The MRG32k3a generator can also be used to create numbers, and the oneMKL Device API can be used for sub-sequence parallelization.
// …
namespace rng_device = oneapi::mkl::rng::device;
// kernel with initialization of generators
queue.parallel_for({num_streams}, [=](std::size_t id) {
// initialize generators with an offset of 2^67 elements
rng_device::mrg32k3a<1> engine(seed, {0, 4096 * (id % num_streams)});
engine_ptr[id] = engine;
}).wait();
// generate random numbers
queue.parallel_for({num_streams}, [=](std::size_t id) {
auto engine = engine_ptr[id];
rng_device::uniform distr;
std::uint32_t count = 0;
while (id + (count * num_streams) < n) {
auto res = rng_device::generate(distr, engine);
result_ptr[id + (count * num_streams)] = res;
count++;
}
}).wait();
The above Figure shows an example of implementing sub-stream parallelization with the oneMKL Device API.
Interchangeability between oneMKL RNG and CuRAND
Maintaining the output sequence is essential when moving an application from the current* (CUDA Random Number Generation) library to oneMKL. If not, the functionality might not be exactly the same. OneMKL’s MRG32k3a random number generator is used in sub-sequence parallelization mode to address this issue.
The MRG32k3a random number generator only functions in sub-sequence parallelization mode within the cuRAND Host API. The conventional implementation of oneMKL, on the other hand, takes a sequential method. Consequently, distinct sequences will be generated by these two implementations of the same random number generator.
If both random number generators have the same initialization seed, then switching to sub-sequence mode enables the identical sequences to be obtained.
The Intel DPC++ Compatibility Tool can help streamline the switch to oneMKL. It provides automated capabilities for code analysis, optimization, and transformation. Additionally, it preserves the output sequence by enabling an automated transition from cuRAND to oneMKL’s RNG domain.

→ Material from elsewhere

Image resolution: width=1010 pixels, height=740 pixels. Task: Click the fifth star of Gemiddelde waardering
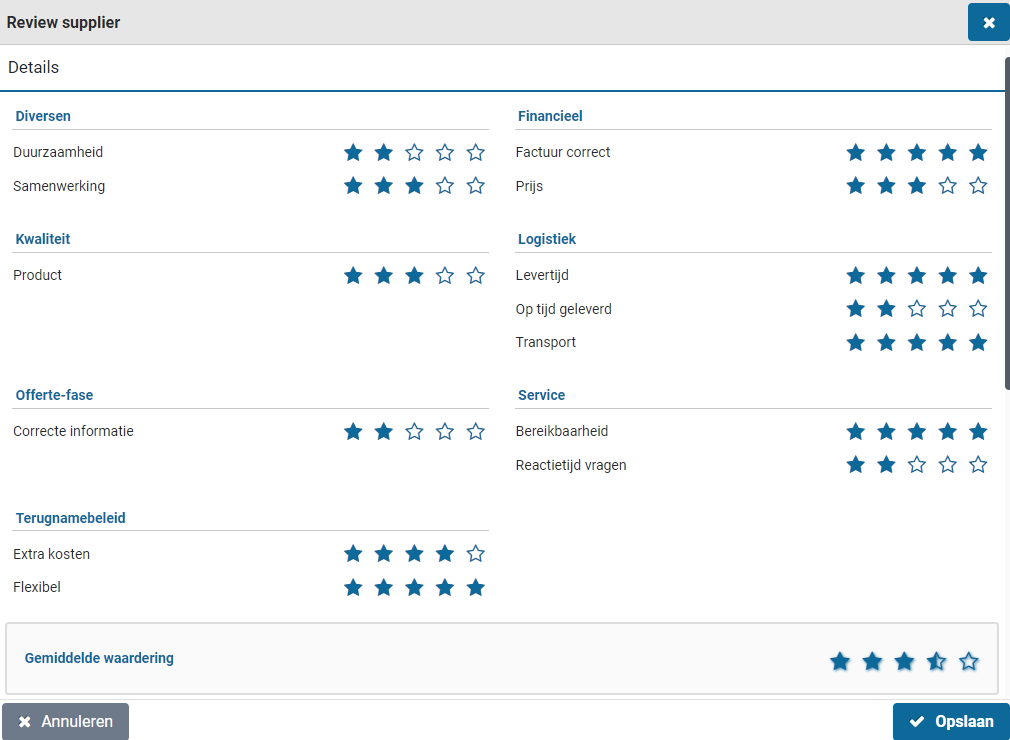[x=968, y=661]
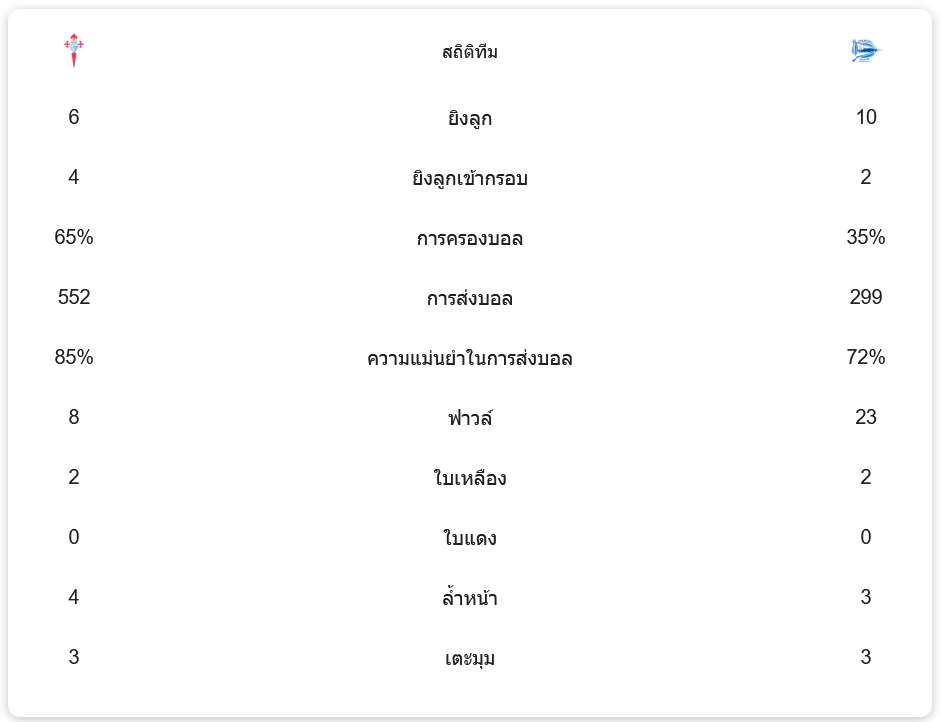This screenshot has width=941, height=722.
Task: Click the Celta Vigo team crest
Action: [74, 50]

Scalability while Maintaining Unpredictability
The Intel oneMKL library’s sub-sequence parallelization technique for the MRG32k3a random number generator effectively produces high-quality pseudo-random numbers on GPUs. This can be accomplished without sacrificing statistical quality by splitting the output sequence into several sub-streams that can be processed concurrently.

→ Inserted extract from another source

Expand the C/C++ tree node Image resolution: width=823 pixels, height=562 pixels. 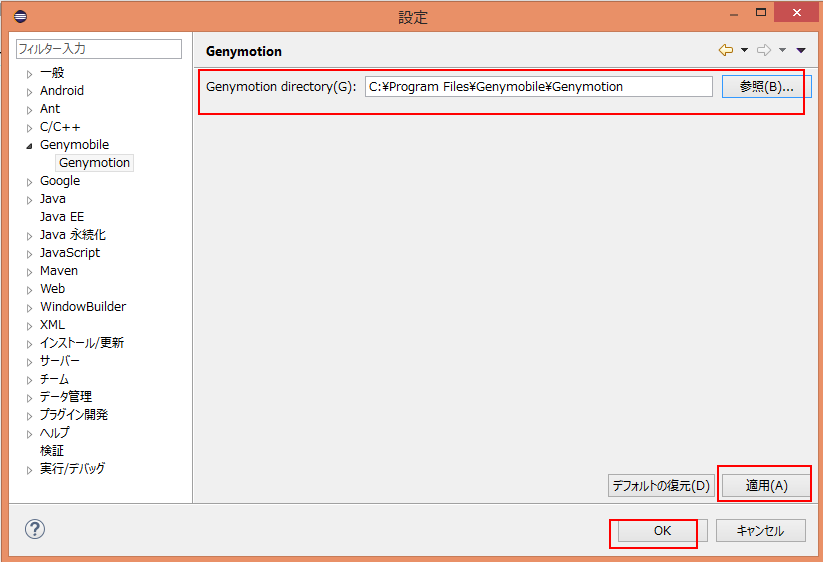point(29,128)
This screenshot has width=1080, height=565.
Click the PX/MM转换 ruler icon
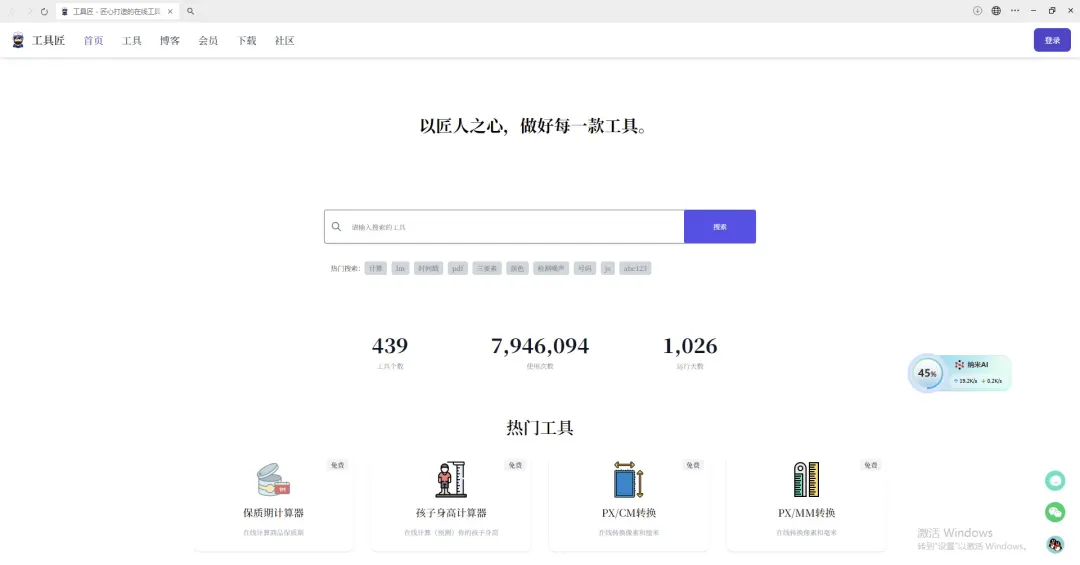pos(806,480)
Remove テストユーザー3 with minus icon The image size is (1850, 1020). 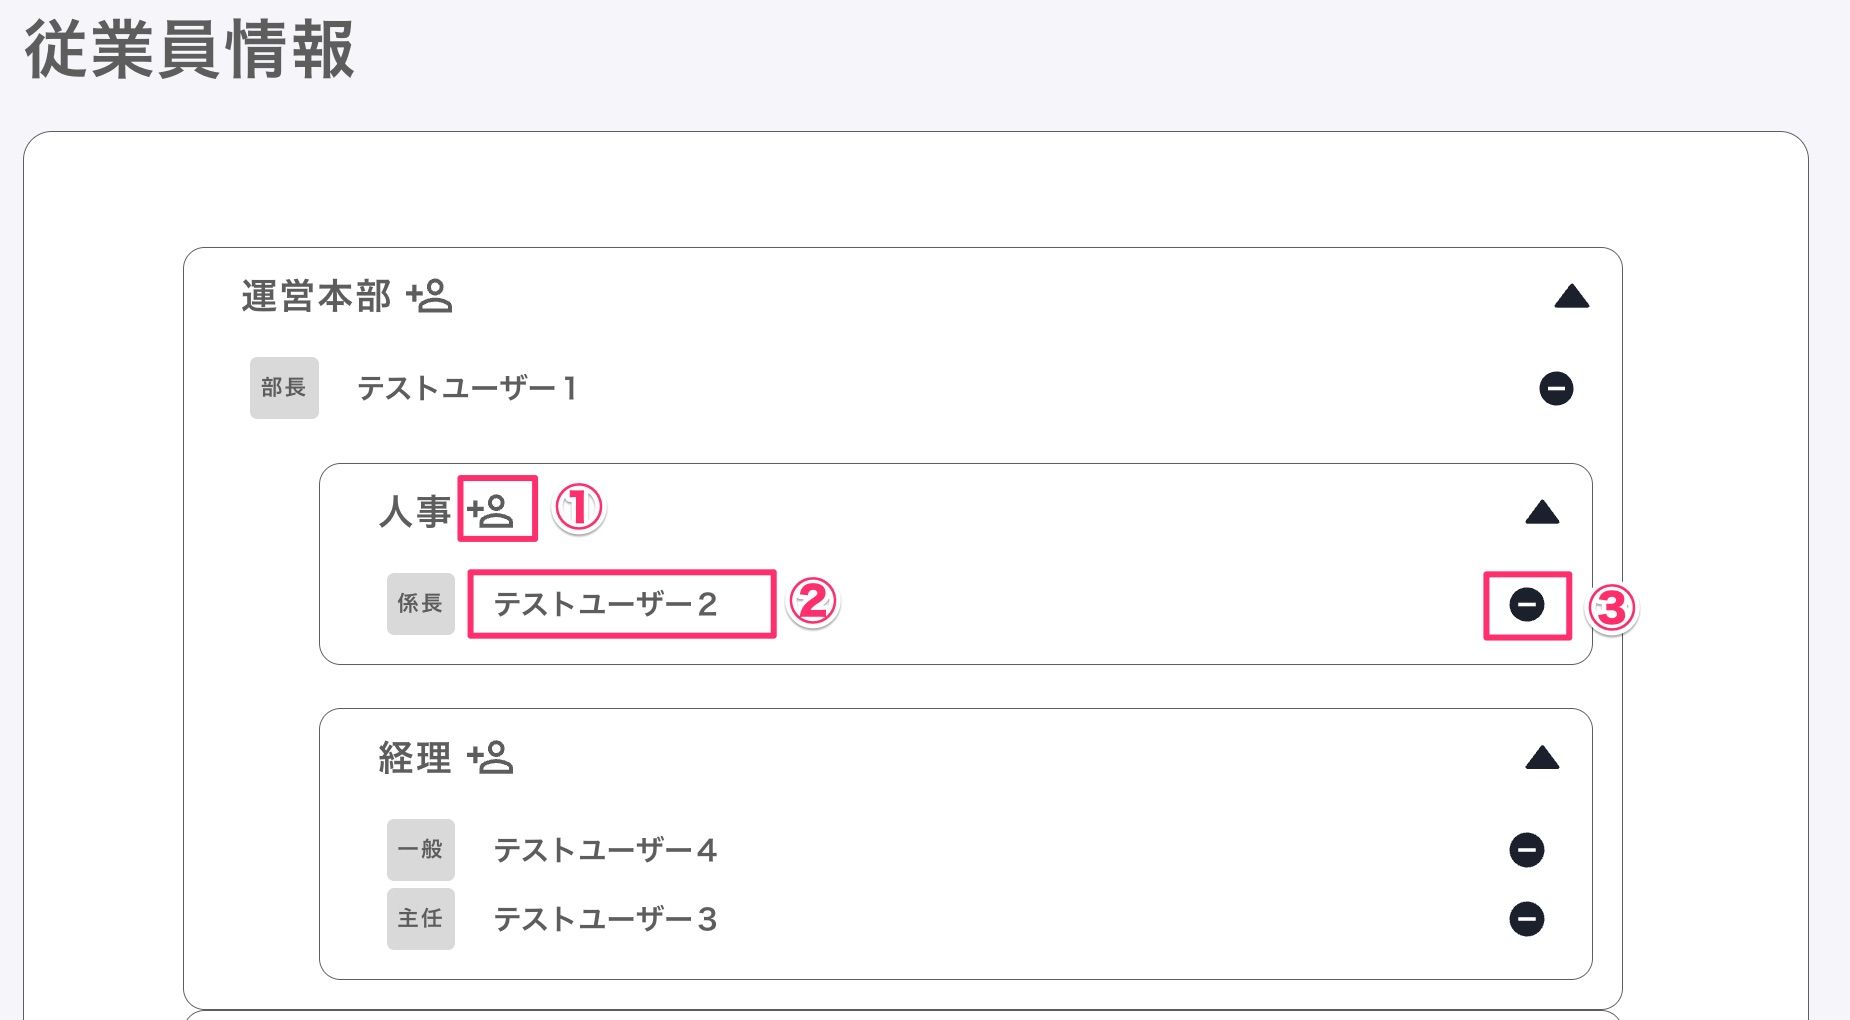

For the MRG32k3a random number generator, the sub-sequence approach strikes the ideal compromise between scalability and randomness. With the help of the given usage examples, developers can quickly incorporate this technique into their current oneMKL processes and utilize GPU parallel computation for random number generation. By allowing programs to switch from other GPU math libraries, such as cuRAND, to oneMKL, this technique enhances usability and compatibility. Regardless of whether an application is best suited to run on discrete Intel Arc Graphics GPUs, integrated GPUs based on Intel Xe2 Graphics, Intel Data Center GPUs, or even third-party compute accelerators, this ultimately speeds up simulations, numerical analysis, and other applications that depend on large volumes of high-quality random data.
Obtain the software
Get the Intel oneAPI Math Kernel Library (oneMKL) alone or as a component of the Intel oneAPI Base Toolkit, a collection of essential tools and libraries for creating data-driven, high-performance applications for a variety of architectures.